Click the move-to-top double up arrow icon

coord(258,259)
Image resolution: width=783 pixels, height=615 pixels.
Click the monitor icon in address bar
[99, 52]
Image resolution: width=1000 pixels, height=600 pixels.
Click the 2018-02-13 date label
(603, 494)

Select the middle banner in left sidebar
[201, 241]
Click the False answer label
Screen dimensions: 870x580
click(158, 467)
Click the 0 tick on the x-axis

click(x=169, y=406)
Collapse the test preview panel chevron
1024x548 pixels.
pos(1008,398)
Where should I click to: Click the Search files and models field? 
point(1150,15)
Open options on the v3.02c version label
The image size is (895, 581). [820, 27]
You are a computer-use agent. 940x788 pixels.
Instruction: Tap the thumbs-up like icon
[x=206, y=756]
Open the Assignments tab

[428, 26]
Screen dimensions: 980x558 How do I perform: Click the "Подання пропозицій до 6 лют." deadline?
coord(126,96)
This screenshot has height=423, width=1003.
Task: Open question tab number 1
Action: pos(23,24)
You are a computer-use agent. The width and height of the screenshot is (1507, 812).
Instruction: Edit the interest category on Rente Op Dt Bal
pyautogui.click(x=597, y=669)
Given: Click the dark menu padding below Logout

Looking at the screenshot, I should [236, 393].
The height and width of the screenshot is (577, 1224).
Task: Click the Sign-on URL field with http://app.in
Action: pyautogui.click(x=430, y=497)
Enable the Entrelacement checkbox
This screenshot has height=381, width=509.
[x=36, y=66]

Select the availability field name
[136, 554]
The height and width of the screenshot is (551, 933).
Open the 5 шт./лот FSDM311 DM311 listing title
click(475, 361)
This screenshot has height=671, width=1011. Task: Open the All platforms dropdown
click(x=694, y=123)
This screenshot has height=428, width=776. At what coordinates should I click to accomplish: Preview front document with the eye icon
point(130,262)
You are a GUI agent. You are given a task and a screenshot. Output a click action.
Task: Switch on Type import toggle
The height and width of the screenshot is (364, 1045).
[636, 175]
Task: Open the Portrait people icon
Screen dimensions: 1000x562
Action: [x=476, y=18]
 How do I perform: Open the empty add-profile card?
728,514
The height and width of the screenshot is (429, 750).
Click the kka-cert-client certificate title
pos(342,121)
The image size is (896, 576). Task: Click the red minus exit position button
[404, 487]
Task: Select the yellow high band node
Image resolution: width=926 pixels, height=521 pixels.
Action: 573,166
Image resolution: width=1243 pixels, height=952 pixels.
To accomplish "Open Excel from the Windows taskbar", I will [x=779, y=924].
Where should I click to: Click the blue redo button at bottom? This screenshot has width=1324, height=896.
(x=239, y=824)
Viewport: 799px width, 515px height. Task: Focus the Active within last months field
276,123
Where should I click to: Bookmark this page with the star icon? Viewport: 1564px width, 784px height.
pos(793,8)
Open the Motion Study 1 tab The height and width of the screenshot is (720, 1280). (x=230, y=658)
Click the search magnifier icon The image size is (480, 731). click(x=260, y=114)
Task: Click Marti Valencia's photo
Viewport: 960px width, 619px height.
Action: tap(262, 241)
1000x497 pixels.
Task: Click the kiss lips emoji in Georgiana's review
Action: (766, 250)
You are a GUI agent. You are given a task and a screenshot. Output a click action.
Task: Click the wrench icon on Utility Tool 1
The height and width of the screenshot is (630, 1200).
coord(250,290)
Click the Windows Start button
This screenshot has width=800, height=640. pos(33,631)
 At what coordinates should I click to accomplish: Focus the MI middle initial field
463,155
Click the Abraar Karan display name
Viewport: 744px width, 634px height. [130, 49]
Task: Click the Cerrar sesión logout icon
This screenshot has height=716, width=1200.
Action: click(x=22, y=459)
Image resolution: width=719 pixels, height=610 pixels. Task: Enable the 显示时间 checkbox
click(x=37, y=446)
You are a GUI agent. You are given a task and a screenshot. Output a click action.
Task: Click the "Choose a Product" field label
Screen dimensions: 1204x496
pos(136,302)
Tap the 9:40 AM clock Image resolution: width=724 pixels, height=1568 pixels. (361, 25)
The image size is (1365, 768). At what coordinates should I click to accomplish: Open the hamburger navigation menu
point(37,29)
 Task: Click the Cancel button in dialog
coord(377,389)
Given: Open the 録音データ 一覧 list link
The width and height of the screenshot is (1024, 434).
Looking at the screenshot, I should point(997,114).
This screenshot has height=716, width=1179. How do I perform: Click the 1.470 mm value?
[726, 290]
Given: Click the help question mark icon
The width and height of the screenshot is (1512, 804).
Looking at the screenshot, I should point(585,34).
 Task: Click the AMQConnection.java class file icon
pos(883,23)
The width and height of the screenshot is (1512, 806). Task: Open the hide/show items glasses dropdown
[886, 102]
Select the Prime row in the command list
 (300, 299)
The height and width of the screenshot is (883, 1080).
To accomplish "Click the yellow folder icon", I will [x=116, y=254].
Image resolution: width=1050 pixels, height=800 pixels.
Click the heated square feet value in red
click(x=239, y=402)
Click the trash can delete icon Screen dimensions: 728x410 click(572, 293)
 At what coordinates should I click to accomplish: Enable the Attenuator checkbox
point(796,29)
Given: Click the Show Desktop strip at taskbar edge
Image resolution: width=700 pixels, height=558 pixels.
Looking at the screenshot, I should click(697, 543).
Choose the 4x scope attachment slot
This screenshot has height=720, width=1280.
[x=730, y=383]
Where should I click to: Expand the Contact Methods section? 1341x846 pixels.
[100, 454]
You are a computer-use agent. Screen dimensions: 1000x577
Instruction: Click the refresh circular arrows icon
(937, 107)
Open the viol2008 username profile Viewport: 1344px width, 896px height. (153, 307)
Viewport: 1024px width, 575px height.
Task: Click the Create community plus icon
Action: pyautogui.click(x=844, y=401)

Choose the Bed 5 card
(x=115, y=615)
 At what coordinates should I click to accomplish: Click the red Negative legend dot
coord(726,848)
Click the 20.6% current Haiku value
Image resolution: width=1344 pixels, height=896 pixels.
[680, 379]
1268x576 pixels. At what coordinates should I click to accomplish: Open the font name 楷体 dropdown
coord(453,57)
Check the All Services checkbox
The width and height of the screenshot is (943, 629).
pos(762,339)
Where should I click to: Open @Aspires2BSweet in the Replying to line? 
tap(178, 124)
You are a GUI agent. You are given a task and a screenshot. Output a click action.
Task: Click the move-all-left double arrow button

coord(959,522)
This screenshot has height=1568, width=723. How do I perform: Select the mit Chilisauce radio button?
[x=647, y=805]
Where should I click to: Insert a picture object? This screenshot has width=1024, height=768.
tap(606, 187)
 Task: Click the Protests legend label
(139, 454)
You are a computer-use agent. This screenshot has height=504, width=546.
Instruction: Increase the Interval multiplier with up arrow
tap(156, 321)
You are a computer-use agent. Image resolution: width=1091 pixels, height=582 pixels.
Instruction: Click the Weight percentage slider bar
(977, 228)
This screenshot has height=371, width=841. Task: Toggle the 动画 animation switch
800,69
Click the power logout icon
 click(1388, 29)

# Problem description
When answering, write out each of the lines above exactly as given.

# Output
Click the move-to-top double up arrow icon

coord(258,259)
Image resolution: width=783 pixels, height=615 pixels.
Click the monitor icon in address bar
[99, 52]
Image resolution: width=1000 pixels, height=600 pixels.
Click the 2018-02-13 date label
(603, 494)

Select the middle banner in left sidebar
[201, 241]
Click the False answer label
Screen dimensions: 870x580
click(158, 467)
Click the 0 tick on the x-axis

click(x=169, y=406)
Collapse the test preview panel chevron
1024x548 pixels.
pos(1008,398)
Where should I click to: Click the Search files and models field? 
point(1150,15)
Open options on the v3.02c version label
The image size is (895, 581). [820, 27]
You are a computer-use agent. 940x788 pixels.
Instruction: Tap the thumbs-up like icon
[x=206, y=756]
Open the Assignments tab

[428, 26]
Screen dimensions: 980x558 How do I perform: Click the "Подання пропозицій до 6 лют." deadline?
coord(126,96)
This screenshot has height=423, width=1003.
Task: Open question tab number 1
Action: pos(23,24)
You are a computer-use agent. The width and height of the screenshot is (1507, 812).
Instruction: Edit the interest category on Rente Op Dt Bal
pyautogui.click(x=597, y=669)
Given: Click the dark menu padding below Logout

Looking at the screenshot, I should [236, 393].
The height and width of the screenshot is (577, 1224).
Task: Click the Sign-on URL field with http://app.in
Action: pyautogui.click(x=430, y=497)
Enable the Entrelacement checkbox
This screenshot has height=381, width=509.
[x=36, y=66]

Select the availability field name
[136, 554]
The height and width of the screenshot is (551, 933).
Open the 5 шт./лот FSDM311 DM311 listing title
click(475, 361)
This screenshot has height=671, width=1011. Task: Open the All platforms dropdown
click(x=694, y=123)
This screenshot has height=428, width=776. At what coordinates should I click to accomplish: Preview front document with the eye icon
point(130,262)
You are a GUI agent. You are given a task and a screenshot. Output a click action.
Task: Switch on Type import toggle
The height and width of the screenshot is (364, 1045).
[636, 175]
Task: Open the Portrait people icon
Screen dimensions: 1000x562
Action: [x=476, y=18]
 How do I perform: Open the empty add-profile card?
728,514
The height and width of the screenshot is (429, 750).
Click the kka-cert-client certificate title
pos(342,121)
The image size is (896, 576). Task: Click the red minus exit position button
[404, 487]
Task: Select the yellow high band node
Image resolution: width=926 pixels, height=521 pixels.
Action: 573,166
Image resolution: width=1243 pixels, height=952 pixels.
To accomplish "Open Excel from the Windows taskbar", I will [x=779, y=924].
Where should I click to: Click the blue redo button at bottom? This screenshot has width=1324, height=896.
(x=239, y=824)
Viewport: 799px width, 515px height. Task: Focus the Active within last months field
276,123
Where should I click to: Bookmark this page with the star icon? Viewport: 1564px width, 784px height.
pos(793,8)
Open the Motion Study 1 tab The height and width of the screenshot is (720, 1280). (x=230, y=658)
Click the search magnifier icon The image size is (480, 731). click(x=260, y=114)
Task: Click Marti Valencia's photo
Viewport: 960px width, 619px height.
Action: tap(262, 241)
1000x497 pixels.
Task: Click the kiss lips emoji in Georgiana's review
Action: (766, 250)
You are a GUI agent. You are given a task and a screenshot. Output a click action.
Task: Click the wrench icon on Utility Tool 1
The height and width of the screenshot is (630, 1200).
coord(250,290)
Click the Windows Start button
This screenshot has width=800, height=640. pos(33,631)
 At what coordinates should I click to accomplish: Focus the MI middle initial field
463,155
Click the Abraar Karan display name
Viewport: 744px width, 634px height. [130, 49]
Task: Click the Cerrar sesión logout icon
This screenshot has height=716, width=1200.
Action: click(x=22, y=459)
Image resolution: width=719 pixels, height=610 pixels. Task: Enable the 显示时间 checkbox
click(x=37, y=446)
You are a GUI agent. You are given a task and a screenshot. Output a click action.
Task: Click the "Choose a Product" field label
Screen dimensions: 1204x496
pos(136,302)
Tap the 9:40 AM clock Image resolution: width=724 pixels, height=1568 pixels. (361, 25)
The image size is (1365, 768). At what coordinates should I click to accomplish: Open the hamburger navigation menu
point(37,29)
 Task: Click the Cancel button in dialog
coord(377,389)
Given: Open the 録音データ 一覧 list link
The width and height of the screenshot is (1024, 434).
Looking at the screenshot, I should point(997,114).
This screenshot has height=716, width=1179. How do I perform: Click the 1.470 mm value?
[726, 290]
Given: Click the help question mark icon
The width and height of the screenshot is (1512, 804).
Looking at the screenshot, I should point(585,34).
 Task: Click the AMQConnection.java class file icon
pos(883,23)
The width and height of the screenshot is (1512, 806). Task: Open the hide/show items glasses dropdown
[886, 102]
Select the Prime row in the command list
 (300, 299)
The height and width of the screenshot is (883, 1080).
To accomplish "Click the yellow folder icon", I will [x=116, y=254].
Image resolution: width=1050 pixels, height=800 pixels.
Click the heated square feet value in red
click(x=239, y=402)
Click the trash can delete icon Screen dimensions: 728x410 click(572, 293)
 At what coordinates should I click to accomplish: Enable the Attenuator checkbox
point(796,29)
Given: Click the Show Desktop strip at taskbar edge
Image resolution: width=700 pixels, height=558 pixels.
Looking at the screenshot, I should click(697, 543).
Choose the 4x scope attachment slot
This screenshot has height=720, width=1280.
[x=730, y=383]
Where should I click to: Expand the Contact Methods section? 1341x846 pixels.
[100, 454]
You are a computer-use agent. Screen dimensions: 1000x577
Instruction: Click the refresh circular arrows icon
(937, 107)
Open the viol2008 username profile Viewport: 1344px width, 896px height. (153, 307)
Viewport: 1024px width, 575px height.
Task: Click the Create community plus icon
Action: pyautogui.click(x=844, y=401)

Choose the Bed 5 card
(x=115, y=615)
 At what coordinates should I click to accomplish: Click the red Negative legend dot
coord(726,848)
Click the 20.6% current Haiku value
Image resolution: width=1344 pixels, height=896 pixels.
[680, 379]
1268x576 pixels. At what coordinates should I click to accomplish: Open the font name 楷体 dropdown
coord(453,57)
Check the All Services checkbox
The width and height of the screenshot is (943, 629).
pos(762,339)
Where should I click to: Open @Aspires2BSweet in the Replying to line? 
tap(178, 124)
You are a GUI agent. You are given a task and a screenshot. Output a click action.
Task: Click the move-all-left double arrow button

coord(959,522)
This screenshot has height=1568, width=723. How do I perform: Select the mit Chilisauce radio button?
[x=647, y=805]
Where should I click to: Insert a picture object? This screenshot has width=1024, height=768.
tap(606, 187)
 Task: Click the Protests legend label
(139, 454)
You are a computer-use agent. This screenshot has height=504, width=546.
Instruction: Increase the Interval multiplier with up arrow
tap(156, 321)
You are a computer-use agent. Image resolution: width=1091 pixels, height=582 pixels.
Instruction: Click the Weight percentage slider bar
(977, 228)
This screenshot has height=371, width=841. Task: Toggle the 动画 animation switch
800,69
Click the power logout icon
 click(1388, 29)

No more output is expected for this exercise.